Help with my Telecaster and HUM!
February 12, 2007 6:28 PM   Subscribe

Telecaster Hum... Why won't it GO AWAY? Please help, I just installed some new pickups.

I received a new set of Telecaster Pickups for Christmas this year, and this weekend I 'operated' on my Tele to install the new pickups.

The reason I wanted them was that before I had these pickups and just had the stock pickups that came with, I got horrible noise out of my amp when not touching anything on the guitar. I touch the strings, the hum mostly goes away.

The pickups I got were the Vintage Strat Noiseless Pickups.

Now, I have another problem that I cannot figure out...
I get a hum NOW from the metal parts of the guitar and not the strings. WHen I removed the bridge pickup last night I noticed that there was a loop that hooked into the screw that held the pickup in place, and the new noiseless bridge pickup did NOT have this loop. I installed it as is, and this new problem with hum has developed. Do I need to go in and strip the lead down and insert that loop back together around the mounting screw? This isn't making sense to me. All of my solder connections are clean and unbroken, and the install itself is flawless.

Also, with the little silver lipstick pickup (the one farthest away from the bridge), there is a considerable amount of play in the "up/down" motion of the pickup. We're talking about the little silver one - it feels like I need to add yet another one of the little rubber bushings on each screw as to hold it down - it kind of tilts to the front, and it rattles a LOT. Do you think that another bushing, making a total of two bushings on each one of the two screws that holds the little pickup in place would help? I can't imagine it would hurt...

Telecaster fans, guitar techs, and electrical engineers, please lend me your advice. I love my telecaster very much - I just want this hum gone!
posted by jimmyhutch to Technology (7 answers total)
 
I wouldn't bother immobilizing the neck pickup.

There's something wrong with the grounding of your guitar. If you didn't connect the ground lead of the new pickup to ground, as it sounds like, that's what's wrong. Ungrounded pickups still work but they are extremely noisy.

The ground lead of your guitar should be in electrical continuity with the outside (ground) connection of the plug, the ground lead of each pickup, the bridge plate, the strings, and the tuners. If not you're going to end up with noise. A cheap continuity tester/multimeter from radio shack is invaluable when you are doing this kind of work.
posted by ikkyu2 at 6:58 PM on February 12, 2007


Any dimmer switches in your house? I used to get weird hums when the dimmer in the dining room was on...
posted by clarahamster at 7:23 PM on February 12, 2007


ikkyu2 is correct. This is a grounding issue. I had the same problem on a cheap hollowbody. To compound problems, I was playing through a Fender Super Twin that was also ungrounded. I nearly spot-welded to the mic when attempting to sing. You should loop that wire.
posted by KevinSkomsvold at 8:48 PM on February 12, 2007


Response by poster: should I pull apart the tone/volume/pickup switch control and take a picture of it, and post it? Would this help?

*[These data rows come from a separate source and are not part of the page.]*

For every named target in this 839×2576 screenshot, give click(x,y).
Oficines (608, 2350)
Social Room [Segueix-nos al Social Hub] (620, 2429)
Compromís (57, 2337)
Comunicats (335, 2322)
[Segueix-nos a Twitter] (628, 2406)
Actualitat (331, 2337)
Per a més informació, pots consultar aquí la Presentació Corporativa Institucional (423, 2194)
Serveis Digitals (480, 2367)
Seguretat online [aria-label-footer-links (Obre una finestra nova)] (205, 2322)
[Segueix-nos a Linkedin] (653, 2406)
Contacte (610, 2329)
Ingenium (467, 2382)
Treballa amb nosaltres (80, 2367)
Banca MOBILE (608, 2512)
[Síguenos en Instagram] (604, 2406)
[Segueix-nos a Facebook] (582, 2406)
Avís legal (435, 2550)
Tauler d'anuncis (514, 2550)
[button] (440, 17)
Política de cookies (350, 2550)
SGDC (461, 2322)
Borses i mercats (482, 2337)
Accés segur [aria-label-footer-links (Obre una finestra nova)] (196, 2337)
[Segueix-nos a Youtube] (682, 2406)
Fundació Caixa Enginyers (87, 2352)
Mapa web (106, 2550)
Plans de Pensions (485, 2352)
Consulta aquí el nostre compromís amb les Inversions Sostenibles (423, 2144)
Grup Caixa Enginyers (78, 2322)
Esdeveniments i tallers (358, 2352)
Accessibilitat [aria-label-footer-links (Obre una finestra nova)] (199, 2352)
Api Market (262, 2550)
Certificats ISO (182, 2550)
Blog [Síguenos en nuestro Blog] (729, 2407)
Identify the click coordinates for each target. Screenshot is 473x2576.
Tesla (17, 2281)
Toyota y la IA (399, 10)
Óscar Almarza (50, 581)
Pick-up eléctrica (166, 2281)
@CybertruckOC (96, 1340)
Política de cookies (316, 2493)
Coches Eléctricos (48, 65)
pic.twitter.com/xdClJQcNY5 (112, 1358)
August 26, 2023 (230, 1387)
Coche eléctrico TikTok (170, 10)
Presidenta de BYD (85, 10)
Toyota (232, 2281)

perhaps I should pull apart the 1/4" jack and check to see if there are some loose connections there...

as always, I appreciate the help!
posted by jimmyhutch at 10:17 PM on February 12, 2007


Bothersome electronics bugbear! I'd recommend getting on to the Harmony Central forums- they have the interwebs full comission of guitar tech-heads there! Sections for electronics bits, and electric gits.
posted by Joe Rocket at 1:47 AM on February 13, 2007


should I pull apart the tone/volume/pickup switch control and take a picture of it, and post it? Would this help?

No, unless it sounds like fun to you.

Go buy one of these. Set it on Ohms. Plug a cable into your guitar. Hold one of the multimeter's leads firmly against the metal sheath of the plug on the other end of the cable (the ground connection), then use the other lead to test the ground connections of the pickups, the volume and tone switch, the switchplate, the bridgeplate, the strings and the tuners.

When you find something that is not in continuity with ground, solder it to something that is.
posted by ikkyu2 at 5:06 AM on February 13, 2007


Fenders are notorious for ground hums.